> _Goal of the exercise_
For this exercise, reproduce the entries below exactly, but only from the line containing "История изменений → (46, 285)" through the line containing "Мадразо (37, 861)", both included.

┄┄┄┄┄┄┄┄┄┄

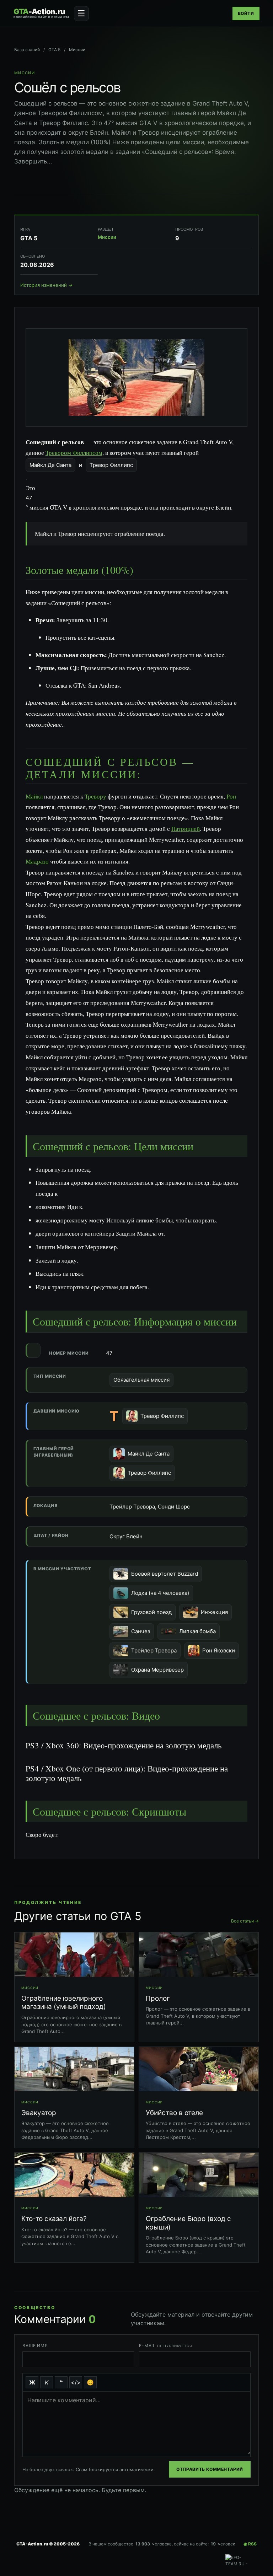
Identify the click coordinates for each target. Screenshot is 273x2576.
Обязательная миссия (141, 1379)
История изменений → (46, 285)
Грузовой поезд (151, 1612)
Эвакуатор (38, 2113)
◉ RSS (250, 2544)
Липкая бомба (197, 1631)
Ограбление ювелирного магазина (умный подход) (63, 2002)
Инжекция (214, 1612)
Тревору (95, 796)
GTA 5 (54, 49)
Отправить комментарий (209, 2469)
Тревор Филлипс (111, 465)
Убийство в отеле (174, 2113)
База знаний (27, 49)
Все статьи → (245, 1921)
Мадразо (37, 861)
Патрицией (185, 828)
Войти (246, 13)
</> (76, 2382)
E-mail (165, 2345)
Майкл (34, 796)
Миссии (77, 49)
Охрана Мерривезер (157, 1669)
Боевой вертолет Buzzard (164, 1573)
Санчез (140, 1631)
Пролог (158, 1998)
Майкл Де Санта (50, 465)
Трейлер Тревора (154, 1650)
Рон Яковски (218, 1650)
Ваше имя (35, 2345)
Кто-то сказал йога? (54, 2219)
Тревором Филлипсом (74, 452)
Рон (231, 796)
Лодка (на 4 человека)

┄┄┄┄┄┄┄┄┄┄

> _Exercise output_
История изменений → (46, 285)
Грузовой поезд (151, 1612)
Эвакуатор (38, 2113)
◉ RSS (250, 2544)
Липкая бомба (197, 1631)
Ограбление ювелирного магазина (умный подход) (63, 2002)
Инжекция (214, 1612)
Тревору (95, 796)
GTA 5 (54, 49)
Отправить комментарий (209, 2469)
Тревор Филлипс (111, 465)
Убийство в отеле (174, 2113)
База знаний (27, 49)
Все статьи → (245, 1921)
Мадразо (37, 861)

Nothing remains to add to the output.